A line is terminated by a carriage return, line feed or both.
The returned line will not contain the terminating carriage return/line feed character(s).
BOOL GetNextCharacter( CParsePoint& parse_point, DWORD& character ) const
Like GetCharacter() except the parse point will be advanced
by however many bytes make up one character (1, 2 or 4). It allows you to basically
enumerate through the data stream. It will return TRUE of character was
filled or FALSE if you have reached the end (or passed the end) of the data.
DWORD GetUCS4Order( void ) const
Returns one of the following:
BYTE GetUnicodeToASCIITranslationFailureCharacter( void ) const
Returns the ASCII character that will be substituted when a translation from
UNICODE to ASCII fails.
DWORD GetSize( void ) const
Returns the number of bytes in the data area.
BOOL GetUntilAndIncluding( CParsePoint& parse_point, BYTE termination_byte, CString& string_to_get ) const
BOOL GetUntilAndIncluding( CParsePoint& parse_point, BYTE termination_byte, CByteArray& bytes_to_get ) const
This method retrieves data (filling string_to_get or bytes_to_get)
until and including the termination_byte. The parse_point
is advanced in the process.
BOOL Initialize( CByteArray * data, BOOL automatically_delete = FALSE )
BOOL Initialize( const CStringArray& strings )
Tells the parser where to go for data.
BOOL IsTextASCII( void ) const
Returns TRUE if characters are to be treated as one byte each.
BOOL IsTextBigEndian( void ) const
Returns TRUE if text is big endian (Sun) format. This has meaning when the
underlying characters are treated as UNICODE or ICS-4.
BOOL IsTextUCS4( void ) const
Returns TRUE if characters are to be treated as four bytes per character.

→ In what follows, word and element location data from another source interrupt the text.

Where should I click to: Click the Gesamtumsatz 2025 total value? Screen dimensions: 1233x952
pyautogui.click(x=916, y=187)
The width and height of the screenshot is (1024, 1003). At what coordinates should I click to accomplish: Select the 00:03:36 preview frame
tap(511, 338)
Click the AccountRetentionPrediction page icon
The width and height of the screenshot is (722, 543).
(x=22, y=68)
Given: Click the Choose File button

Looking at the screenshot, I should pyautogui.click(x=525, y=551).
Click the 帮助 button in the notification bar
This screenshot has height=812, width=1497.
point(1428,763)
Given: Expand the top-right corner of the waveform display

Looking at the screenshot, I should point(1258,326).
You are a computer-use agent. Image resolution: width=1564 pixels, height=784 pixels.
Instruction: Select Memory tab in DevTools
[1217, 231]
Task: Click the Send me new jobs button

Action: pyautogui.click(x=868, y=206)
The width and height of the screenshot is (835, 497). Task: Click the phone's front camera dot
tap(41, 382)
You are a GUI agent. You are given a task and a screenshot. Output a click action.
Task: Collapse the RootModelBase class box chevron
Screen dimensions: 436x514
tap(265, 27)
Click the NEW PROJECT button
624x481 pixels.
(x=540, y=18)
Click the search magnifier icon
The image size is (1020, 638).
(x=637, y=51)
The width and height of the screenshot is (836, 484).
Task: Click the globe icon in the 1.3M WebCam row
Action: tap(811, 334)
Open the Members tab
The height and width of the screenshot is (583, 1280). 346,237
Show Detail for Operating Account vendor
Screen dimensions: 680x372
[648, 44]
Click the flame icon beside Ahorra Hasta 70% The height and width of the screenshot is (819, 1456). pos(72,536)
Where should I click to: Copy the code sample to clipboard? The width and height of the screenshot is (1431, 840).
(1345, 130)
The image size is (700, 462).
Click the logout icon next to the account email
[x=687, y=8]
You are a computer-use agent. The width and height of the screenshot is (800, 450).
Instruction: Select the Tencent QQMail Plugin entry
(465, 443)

BOOL PeekAtCharacter( const CParsePoint& parse_point, DWORD& character, const DWORD number_of_characters_ahead = 1 ) const
Allows you to peek ahead at characters. It will return TRUE if
character was filled with a character from the data stream.
It will return FALSE when you have tried to read passed the end of the stream.
DWORD PeekCharacter( const CParsePoint& parse_point, const LONG number_of_characters_ahead ) const
Allows you to peek ahead at characters. It will the character at the current location plus
number_of_characters_ahead. If you attempt to read a character passed the
end of the data, it will return NULL.
BOOL SetTextToASCII( BOOL text_is_ascii = TRUE )
Tells the class to interpret characters as one byte each.
BOOL SetTextToBigEndian( BOOL unicode_is_big_endian = TRUE )
Tells the class to interpret UNICODE or UCS-4 characters as big endian (Sun) format.
Little endian is Intel format.
BOOL SetTextToUCS4( BOOL text_is_ucs4 = TRUE )
Tells the class to interpret characters as four bytes each.
BOOL SetUCS4Order( DWORD order = 4321 )
Tells the parser to interpret UCS-4 characters in 4321 format.
void SetUnicodeToASCIITranslationFailureCharacter( BYTE asci_character )
This sets the character that will be substituted when a translation must be made
from UNICODE to ASCII. Since ASCII only has 256 possible values and UNICODE has 65536,
some provision must be made for bad translations.